# EXCERPT PROVIDED
______

How a Cross-Border Financial Advisor Can Help Expatriates (and How to Choose the Right One)
By Chad Creveling, CFA, & Peggy Creveling, CFA
While working, your assistant forwards a call from someone who says he’s returning your call. Once connected, you realize you’ve never talked to the person, and you wonder how he got your name and contact details. Attempting to arrange a free consultation, the mystery caller claims he can help you improve your financial situation.
If you’re an expatriate living and working overseas, you may have faced the above situation. The fact is, most of us would like answers to a variety of financial questions such as: When will I have enough to retire? How and where should I invest? What currencies should I hold and where? Should I purchase property? What tax shelters are appropriate for my situation? How much insurance do I really need and what kind? It’s reasonable to want to consult with a professional, but you may not trust the cold-caller who’s telling you one of your friends gave him your number.
The good news is that the process of cross-border financial planning can be extremely valuable. Solid planning starts with assessing your current financial situation, defining where you want to be, and drawing up a road map showing how to get there. True wealth is created through the compounding of sound financial and investment decisions over a lifetime, and a professional financial planner can provide the analysis and recommendations you need to help you make these decisions.

______

# WHAT YOU NEED TO DO
(a) From the article about cross-border financial advisors, extract the passage from "How a Cross-Border" to "your financial situation.".
(b) In the article about cross-border financial advisors, what creates true wealth?
Draw only on the article about cross-border financial advisors.

# INFORMATION SHOWN
______

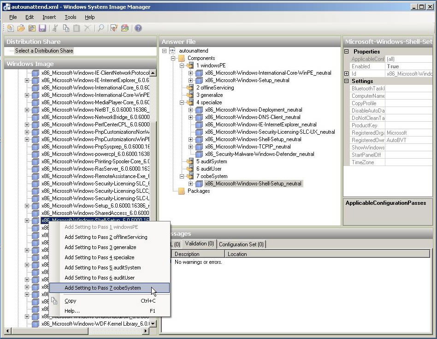Open Help with the question mark icon
This screenshot has height=339, width=437.
(138, 29)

______

# TASK SOLUTIONS
(a)
How a Cross-Border Financial Advisor Can Help Expatriates (and How to Choose the Right One)
By Chad Creveling, CFA, & Peggy Creveling, CFA
While working, your assistant forwards a call from someone who says he’s returning your call. Once connected, you realize you’ve never talked to the person, and you wonder how he got your name and contact details. Attempting to arrange a free consultation, the mystery caller claims he can help you improve your financial situation.

(b) The compounding of sound financial and investment decisions over a lifetime.